This is an issue that I have been harping upon for a while, and now I find out that Curt Schilling agrees with me. I feel a bit nauseous:

During the 2001 season, in the clubhouse, Pedro [Gomez] and I got into a shouting match about players and steroids. In the middle of the discussion he uttered this statement:

“I personally know of at least three, and more likely four guys on this team that are using steroids.”

Whoa… What?

I asked him how the hell he could “know” that. He said he knew, “people” had told him. I asked him what “people.” He said, “People.” I pushed and asked, “Players?” He said, “Let’s just leave it at people.”

I often times thought of sharing this story with someone from the media just to call Pedro out and see if he denied ever saying what he said to me. In the end it wasn’t worth the time or the effort.

But now this man is going to act as if he was a ‘victim’ of the same thing we all were? Worse yet, so many of these writers and media members are standing on the tallest mountain shouting to anyone who will listen how wrong all of this is, how bad all of it is, and how dare we players sat by idly and did nothing.

These men were privy to the same scenes we were on a daily basis. They saw us dress, and undress, they rolled their eyes the very same way many players did at the guy who ‘worked his ass off’ when he’d really ‘worked his ass on’ and put on astronomical muscle mass in 4 short months.

They saw hitters go from 18 to 40 home runs, pitchers go from 88 to 90mph, to 95-97mph yet we’re the ones who put our heads in the sand? Weren’t these the men and women with the power of the pen?

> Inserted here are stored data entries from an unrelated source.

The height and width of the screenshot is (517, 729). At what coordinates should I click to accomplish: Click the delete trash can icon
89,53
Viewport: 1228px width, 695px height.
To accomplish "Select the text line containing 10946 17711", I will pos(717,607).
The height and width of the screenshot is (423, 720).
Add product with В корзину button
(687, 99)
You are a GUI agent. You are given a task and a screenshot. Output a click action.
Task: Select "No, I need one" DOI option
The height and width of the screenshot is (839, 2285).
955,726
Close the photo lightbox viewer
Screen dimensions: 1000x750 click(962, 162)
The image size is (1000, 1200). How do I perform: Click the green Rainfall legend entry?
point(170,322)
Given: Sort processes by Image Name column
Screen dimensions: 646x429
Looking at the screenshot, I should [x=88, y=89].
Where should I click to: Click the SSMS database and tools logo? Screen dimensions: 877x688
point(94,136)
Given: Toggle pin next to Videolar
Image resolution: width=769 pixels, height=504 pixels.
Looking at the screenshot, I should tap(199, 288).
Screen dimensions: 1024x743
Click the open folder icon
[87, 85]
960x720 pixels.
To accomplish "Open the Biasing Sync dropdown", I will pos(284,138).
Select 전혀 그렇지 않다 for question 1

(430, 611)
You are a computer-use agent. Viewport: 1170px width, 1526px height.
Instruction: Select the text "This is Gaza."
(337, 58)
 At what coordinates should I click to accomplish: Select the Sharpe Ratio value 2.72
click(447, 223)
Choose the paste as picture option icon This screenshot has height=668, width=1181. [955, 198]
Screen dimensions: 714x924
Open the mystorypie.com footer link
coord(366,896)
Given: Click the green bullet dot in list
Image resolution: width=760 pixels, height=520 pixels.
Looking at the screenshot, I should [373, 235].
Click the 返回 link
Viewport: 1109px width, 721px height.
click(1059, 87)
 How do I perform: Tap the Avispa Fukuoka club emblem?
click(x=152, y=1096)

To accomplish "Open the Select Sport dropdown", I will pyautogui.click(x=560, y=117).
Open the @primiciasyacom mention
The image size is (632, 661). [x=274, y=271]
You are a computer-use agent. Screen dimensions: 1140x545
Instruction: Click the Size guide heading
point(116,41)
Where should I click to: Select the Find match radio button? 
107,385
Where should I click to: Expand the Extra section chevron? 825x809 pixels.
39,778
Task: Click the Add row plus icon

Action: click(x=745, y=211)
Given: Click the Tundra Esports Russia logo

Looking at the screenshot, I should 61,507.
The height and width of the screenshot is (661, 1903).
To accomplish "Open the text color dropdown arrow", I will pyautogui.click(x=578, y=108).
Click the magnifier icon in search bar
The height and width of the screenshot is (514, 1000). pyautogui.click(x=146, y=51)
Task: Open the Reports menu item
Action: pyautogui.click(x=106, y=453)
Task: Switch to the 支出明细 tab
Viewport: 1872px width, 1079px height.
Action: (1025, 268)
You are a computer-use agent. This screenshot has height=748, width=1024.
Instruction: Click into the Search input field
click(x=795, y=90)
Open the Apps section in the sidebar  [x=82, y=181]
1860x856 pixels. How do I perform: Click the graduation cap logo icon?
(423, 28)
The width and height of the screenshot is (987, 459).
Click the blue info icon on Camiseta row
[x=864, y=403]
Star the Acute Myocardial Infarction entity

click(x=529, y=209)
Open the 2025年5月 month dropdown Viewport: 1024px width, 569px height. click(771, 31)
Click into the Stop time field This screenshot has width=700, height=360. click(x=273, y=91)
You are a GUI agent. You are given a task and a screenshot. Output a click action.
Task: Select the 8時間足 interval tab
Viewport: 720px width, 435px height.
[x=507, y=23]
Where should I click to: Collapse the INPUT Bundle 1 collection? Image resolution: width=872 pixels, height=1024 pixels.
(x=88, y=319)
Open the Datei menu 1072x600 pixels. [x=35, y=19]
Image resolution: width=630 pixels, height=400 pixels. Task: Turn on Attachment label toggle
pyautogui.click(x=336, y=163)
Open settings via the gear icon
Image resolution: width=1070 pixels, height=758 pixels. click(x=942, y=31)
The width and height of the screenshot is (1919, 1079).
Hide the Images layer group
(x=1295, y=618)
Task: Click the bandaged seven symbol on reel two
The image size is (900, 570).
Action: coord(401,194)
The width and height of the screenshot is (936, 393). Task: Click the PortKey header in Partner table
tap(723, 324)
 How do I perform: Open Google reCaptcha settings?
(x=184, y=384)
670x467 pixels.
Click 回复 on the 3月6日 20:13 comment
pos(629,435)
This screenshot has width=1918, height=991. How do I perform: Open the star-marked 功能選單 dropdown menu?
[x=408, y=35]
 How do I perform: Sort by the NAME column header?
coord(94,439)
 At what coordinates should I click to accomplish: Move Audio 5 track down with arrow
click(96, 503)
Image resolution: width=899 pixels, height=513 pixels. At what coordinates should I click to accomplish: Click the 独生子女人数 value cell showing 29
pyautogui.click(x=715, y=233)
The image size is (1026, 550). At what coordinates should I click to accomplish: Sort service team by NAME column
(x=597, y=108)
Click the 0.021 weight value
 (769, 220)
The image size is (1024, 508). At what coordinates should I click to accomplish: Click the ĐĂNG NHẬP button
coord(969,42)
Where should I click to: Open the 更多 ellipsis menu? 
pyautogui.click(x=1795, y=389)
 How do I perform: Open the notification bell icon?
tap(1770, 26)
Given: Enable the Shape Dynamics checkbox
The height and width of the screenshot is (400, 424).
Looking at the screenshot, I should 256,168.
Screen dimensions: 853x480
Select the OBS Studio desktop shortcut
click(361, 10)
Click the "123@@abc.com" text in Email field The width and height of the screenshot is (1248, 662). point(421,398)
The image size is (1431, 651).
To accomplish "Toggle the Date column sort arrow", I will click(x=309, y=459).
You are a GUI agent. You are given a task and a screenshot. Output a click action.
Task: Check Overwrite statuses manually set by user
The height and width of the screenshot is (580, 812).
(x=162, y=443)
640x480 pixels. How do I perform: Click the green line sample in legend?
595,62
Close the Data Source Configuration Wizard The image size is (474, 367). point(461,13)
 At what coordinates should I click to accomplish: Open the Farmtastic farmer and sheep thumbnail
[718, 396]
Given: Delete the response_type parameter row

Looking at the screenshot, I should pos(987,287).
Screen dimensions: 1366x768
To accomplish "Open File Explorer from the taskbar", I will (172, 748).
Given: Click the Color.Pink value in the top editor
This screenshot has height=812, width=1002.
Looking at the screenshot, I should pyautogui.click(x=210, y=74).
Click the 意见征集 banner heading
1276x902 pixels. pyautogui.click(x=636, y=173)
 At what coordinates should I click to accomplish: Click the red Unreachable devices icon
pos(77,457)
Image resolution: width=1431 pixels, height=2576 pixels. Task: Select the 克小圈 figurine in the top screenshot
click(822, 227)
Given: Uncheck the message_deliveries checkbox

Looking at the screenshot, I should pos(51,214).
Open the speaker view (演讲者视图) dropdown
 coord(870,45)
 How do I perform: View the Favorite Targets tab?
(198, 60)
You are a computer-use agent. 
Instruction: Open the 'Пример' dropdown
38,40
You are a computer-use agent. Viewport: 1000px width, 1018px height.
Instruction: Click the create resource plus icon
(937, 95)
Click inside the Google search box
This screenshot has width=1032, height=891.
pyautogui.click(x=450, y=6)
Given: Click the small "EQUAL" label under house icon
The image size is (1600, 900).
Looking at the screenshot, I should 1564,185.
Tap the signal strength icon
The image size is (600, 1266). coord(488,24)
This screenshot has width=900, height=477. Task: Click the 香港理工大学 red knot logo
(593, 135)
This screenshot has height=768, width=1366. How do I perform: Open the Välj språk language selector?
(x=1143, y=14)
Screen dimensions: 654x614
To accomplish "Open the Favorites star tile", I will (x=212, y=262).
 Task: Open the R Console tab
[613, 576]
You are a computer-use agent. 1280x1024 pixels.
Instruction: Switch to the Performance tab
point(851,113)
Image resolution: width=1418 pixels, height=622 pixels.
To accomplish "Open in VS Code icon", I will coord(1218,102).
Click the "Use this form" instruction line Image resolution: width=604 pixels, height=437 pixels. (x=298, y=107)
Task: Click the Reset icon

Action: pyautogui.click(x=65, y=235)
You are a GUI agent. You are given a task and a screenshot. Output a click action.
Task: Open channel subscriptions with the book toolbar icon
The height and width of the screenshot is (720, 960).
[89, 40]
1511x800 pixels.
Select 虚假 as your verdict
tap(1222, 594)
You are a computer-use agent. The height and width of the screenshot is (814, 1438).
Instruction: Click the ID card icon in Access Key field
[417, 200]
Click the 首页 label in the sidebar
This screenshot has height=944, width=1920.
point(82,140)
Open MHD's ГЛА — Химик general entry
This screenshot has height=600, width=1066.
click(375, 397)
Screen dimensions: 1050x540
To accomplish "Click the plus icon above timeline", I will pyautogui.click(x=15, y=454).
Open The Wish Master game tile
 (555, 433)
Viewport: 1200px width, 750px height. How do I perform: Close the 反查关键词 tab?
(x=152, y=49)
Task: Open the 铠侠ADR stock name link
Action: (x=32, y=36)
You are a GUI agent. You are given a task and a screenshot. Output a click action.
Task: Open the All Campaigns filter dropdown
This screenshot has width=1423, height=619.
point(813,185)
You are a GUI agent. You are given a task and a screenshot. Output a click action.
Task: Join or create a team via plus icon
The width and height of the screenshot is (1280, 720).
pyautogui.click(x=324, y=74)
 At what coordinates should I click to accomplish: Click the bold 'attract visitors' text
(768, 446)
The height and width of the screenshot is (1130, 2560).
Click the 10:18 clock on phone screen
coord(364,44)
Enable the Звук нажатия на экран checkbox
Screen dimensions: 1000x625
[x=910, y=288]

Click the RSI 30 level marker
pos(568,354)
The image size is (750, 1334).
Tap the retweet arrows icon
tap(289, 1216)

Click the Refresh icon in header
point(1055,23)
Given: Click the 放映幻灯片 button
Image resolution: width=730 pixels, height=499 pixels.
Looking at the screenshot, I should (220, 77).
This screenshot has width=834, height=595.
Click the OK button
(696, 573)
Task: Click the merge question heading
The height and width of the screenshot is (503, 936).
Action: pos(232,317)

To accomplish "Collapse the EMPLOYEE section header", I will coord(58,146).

But please spare me the daily media insistence on lambasting anyone and everyone in the game for this PED nightmare, while at the same time giving a free pass to journalists. It’s as if they are standing on the sideline looking out on the field and saying, “Wow, I can’t believe what you guys have done to the game.”

There are some who bear every bit as much accountability in this as the innocent players who ‘didn’t speak out’ and ‘turn over’ on their teammates and fellow players.

Curt frames the issue perfectly. The media is just as much at fault as the clean players who kept their teammates’ secrets, and they should either ‘fess up or keep quiet.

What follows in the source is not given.